Фельдшер вытянул из воротника длинную жилистую шею, поглядел и сказал:
— Чухна, по всей видимости. Санки маленькие.
Отец Пётр шевельнул левой вожжой.
— Поближе к берегу. Не ровен час… Ишь потрескивает!..
Лёд лип к берегу саженей на сорок, словно край тарелки на серой скатерти. Там, где солнце полоскало в воде золотую ленту, край усыпали алмазы — больно было смотреть.
— Покричи-ка, чтобы отстал, — сказал отец Пётр. — И так по самому краю едем.
Фельдшер, привстав, замахал руками.
Издали было видно, как над низкой дугой поднялась ушастая шапка. Взмахнула петля вожжей. Лохматая лошадёнка закивала лбом и прибавила шагу. Попутчик принял, очевидно, крики за зов.
— Эко дело! — встревожился священник. — Надо свернуть.
Нельзя было разобрать — шарахнулась ли лошадь с испуга или, увязив передние ноги, судорожно ударила задом.
Негромко хрястнуло… Спина лошади исчезла за передком, и в санях захлюпала вода.
— Владыка милостивый! Господи!.. Провались ты пропадом с нытьём своим! Что теперь делать?
Фельдшер стоял уже во весь рост в задке на подушке, подсучив по-бабьи рыжее пальто, вздрагивал худыми коленками.
Отец Пётр попробовал из саней кнутовищем — крепко ли под полозьями, — долго возился, стягивая шубу, и, оставшись в стёганом ватном подряснике с засаленным воротником, большой и грузный, осторожно вылез на лёд.
Фельдшер выполз через задок, поскользнулся и затопал ногами.
— Прыгай больше! — цыкнул священник. — В полынью хочешь? Эка неприятность… Придётся чухонца кричать. Одним тут не справиться.

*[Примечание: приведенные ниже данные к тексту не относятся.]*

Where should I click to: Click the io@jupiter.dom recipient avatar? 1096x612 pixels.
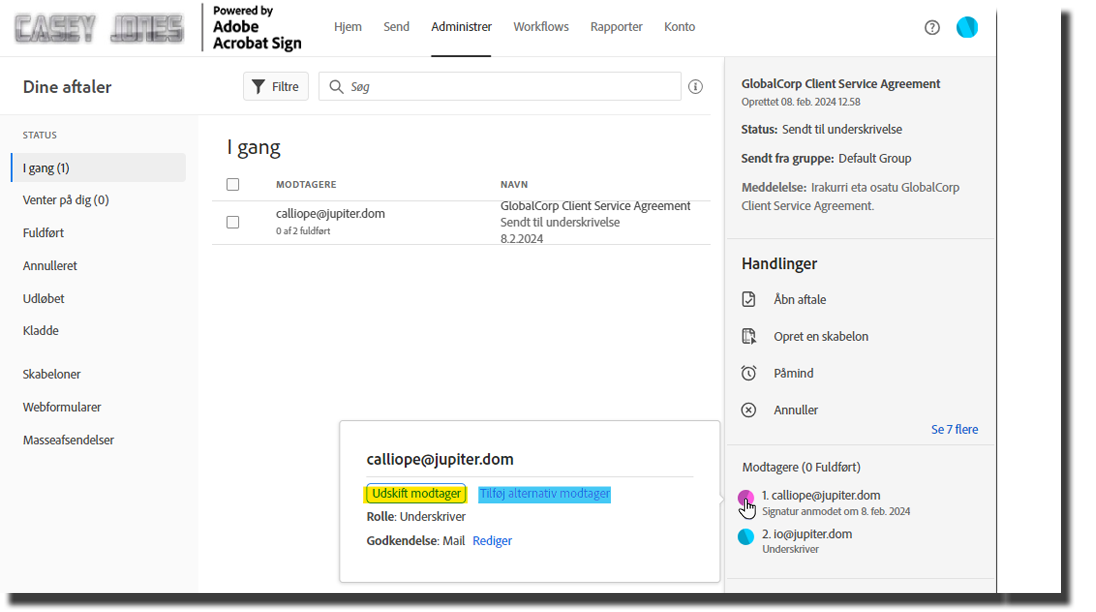pos(746,537)
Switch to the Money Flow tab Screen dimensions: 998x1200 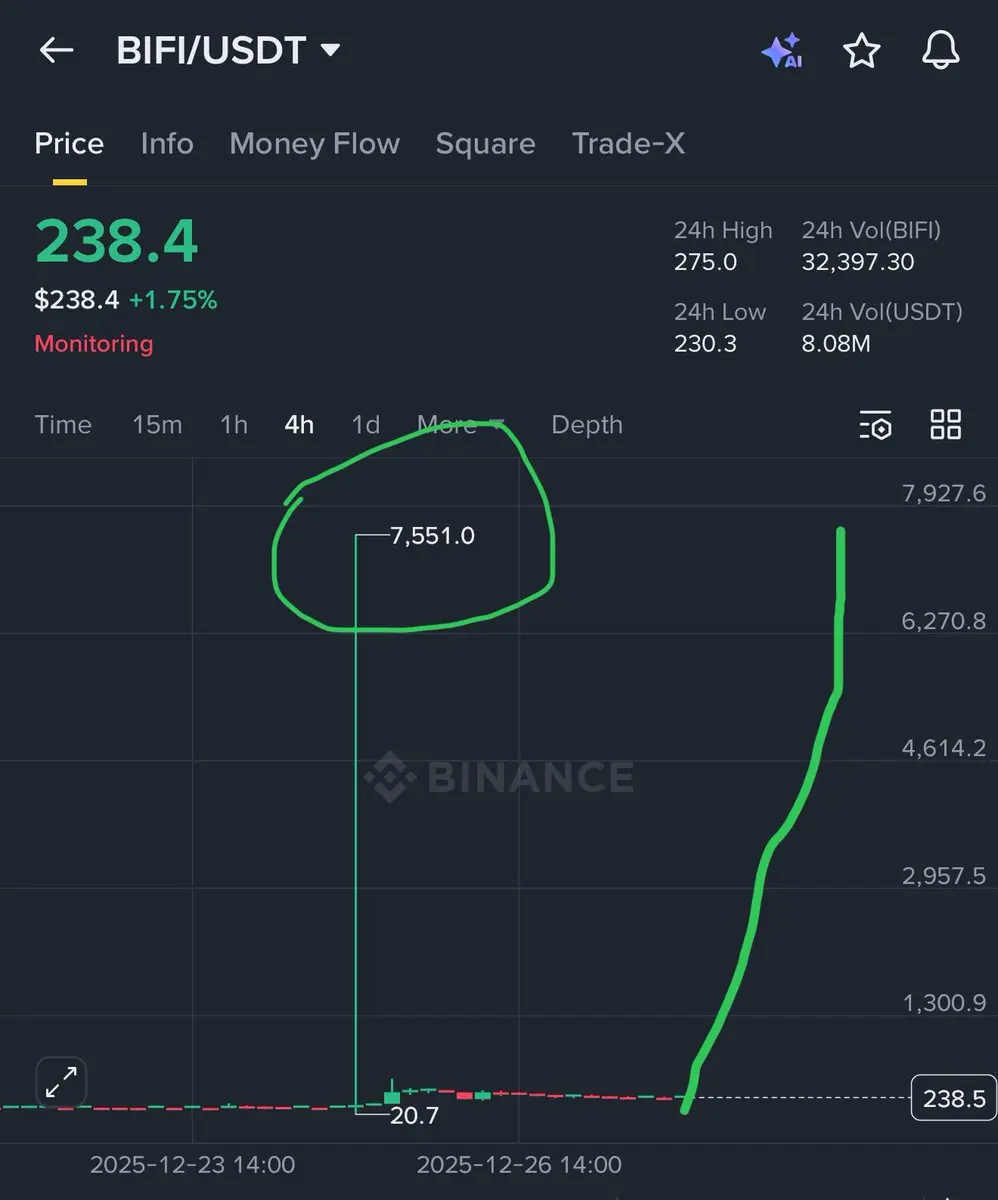314,143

Попутчик сам заметил несчастье, вылез, далеко не доезжая, из саней и двинулся к полынье, хрустя по насту.
— Сделай милость! — сказал отец Пётр просительно. — Такое происшествие… Этот… Мой-то богатырь не справится.
Финн обнажил корешки съеденных зубов и вяло ответил:
— Не с-снаю…
Подошёл к саням, покачал их за отводы, потом лёг на живот и пополз к лошади.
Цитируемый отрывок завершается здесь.